Sorry for being facetious, but yes that's what they do, they don't make a paper nest like wasps but usually find a small enclosed space to set up a colony inside.

I'm not convinced. Any bee nests I've seen are usually sort of solid on the outside and look like a whipped ice-cream cone, or else they're honeycombs. It think this nest was dead a long time before the bee in the photo. It's a red herring.
 
I'm not convinced. Any bee nests I've seen are usually sort of solid on the outside and look like a whipped ice-cream cone, or else they're honeycombs. It think this nest was dead a long time before the bee in the photo. It's a red herring.
Well you ain't seen a bumble bee nest then, they build individual cells for each egg. I have accidently dug a couple up and can tell you 100% that is a bumble bee nest
 
chappers said:
Well you ain't seen a bumble bee nest then, they build individual cells for each egg.

Sounds authoritative. It's dead anyway.
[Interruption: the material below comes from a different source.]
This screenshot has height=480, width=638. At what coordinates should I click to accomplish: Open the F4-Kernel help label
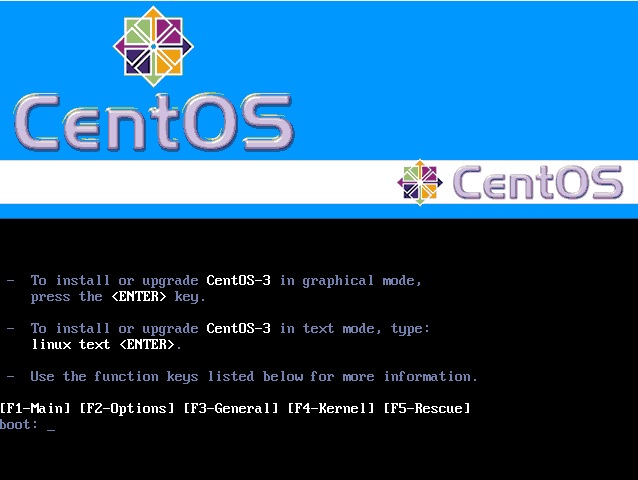click(x=331, y=408)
The big question, I suppose: if this was once a good home, are they likely to return?
 
no they only use them for a single season.
Doesn't mean another queen might not use the same space though but not very likely.
The numbers of bees in a bumble nest are much lower than honey bees, so they don't cause any problem anyway. A big bumble bee nest would have about a couple of hundred bees in it with only about half being stinging females, whereas a big honeybee nest would have 10s of thousands of bees in it.
Our bees are in trouble and shouldn't be disturbed really, if you leave them alone they will leave you alone.